Where RocksDB Shines

RocksDB is intended for applications that need low-latency database accesses. Borthakur points to a number of use cases, including the following:

  • User-facing applications that store the viewing history and state of uses of a website
  • Spam-detection applications that need fast access
  • Graph-search queries that need to scan data sets in realtime
  • Caching data from Hadoop, allowing apps to query Hadoop data in realtime
  • Message queues that support a high number of inserts and deletes

Borthakur says he expects the number of use cases to grow rapidly.

Reasons for Choosing an Embedded Database

Traditionally, applications access their data via remote procedure calls over a network connection. It works, but it's not fast, especially user-facing products that need to access the data in realtime. Enter the embedded database: Instead of accessing data over a network, many newer applications are avoiding that chokepoint by managing their own dataset on flash storage.

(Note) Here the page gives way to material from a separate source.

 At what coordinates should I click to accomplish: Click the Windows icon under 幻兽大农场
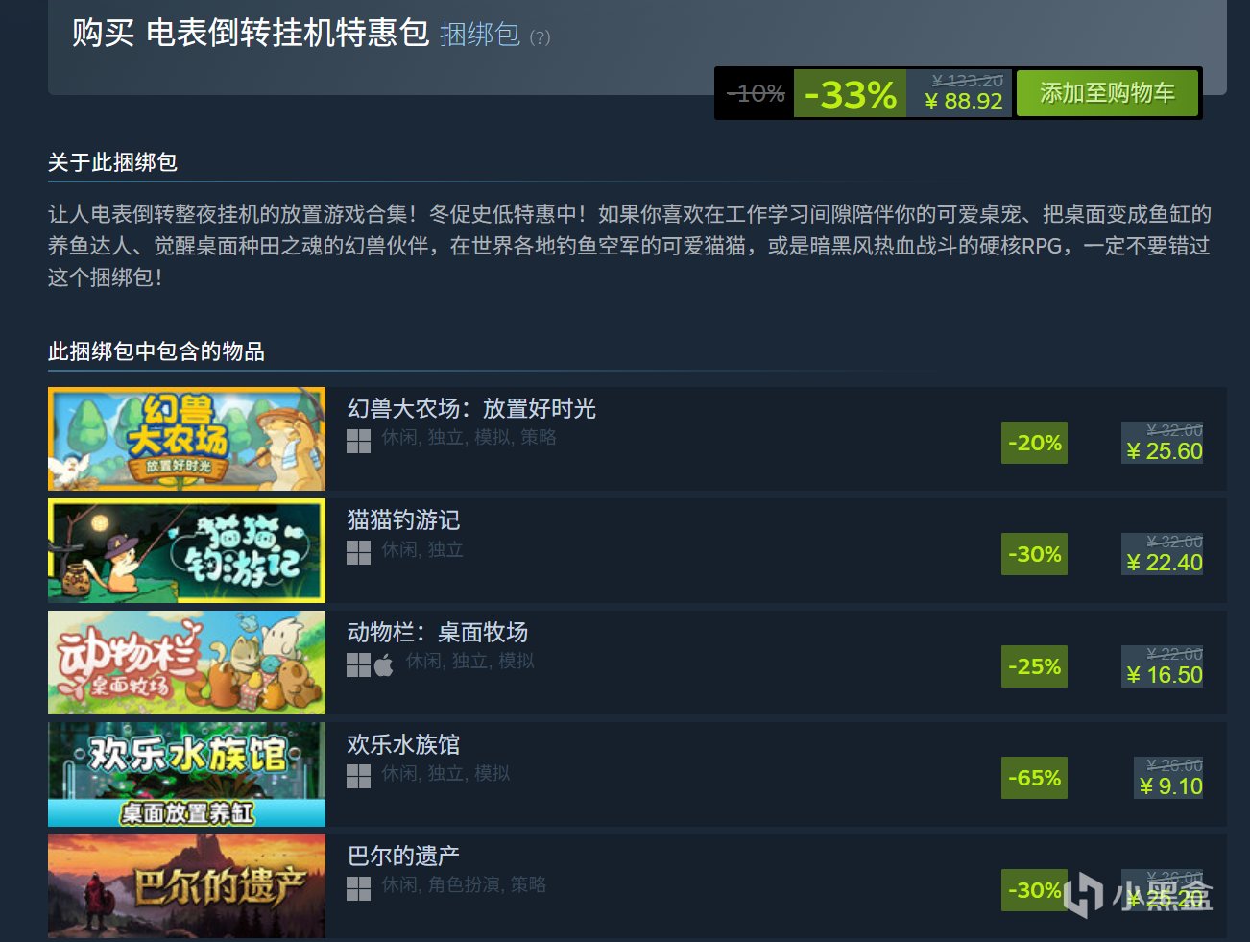tap(358, 441)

"There are several reasons for choosing an embedded database," Borthakur says. "When database requests are frequently served from memory or from very fast flash storage, network latency can slow the query response time. Accessing the network within a data center can take about 50 microseconds, as can fast-flash latency. This means that accessing data over a network could potentially be twice as slow as an application accessing data locally."

In addition, Borthakur says, servers are gaining an increasing number of cores and storage IOPS are reaching millions of requests per second.

"Lock contention and a high number of context switches in this software prevents it from being able to saturate the storage IOPS," he notes. "We're finding we need new database software that is flexible enough to be customized for many of these emerging hardware trends."

By fully using the IOPS offered by flash storage, Borthakur says RocksDB performs faster than LevelDB across random read, write and bulk uploads—10 times faster for a pure random write workload and a bulk upload and 30 percent faster for pure random read workloads.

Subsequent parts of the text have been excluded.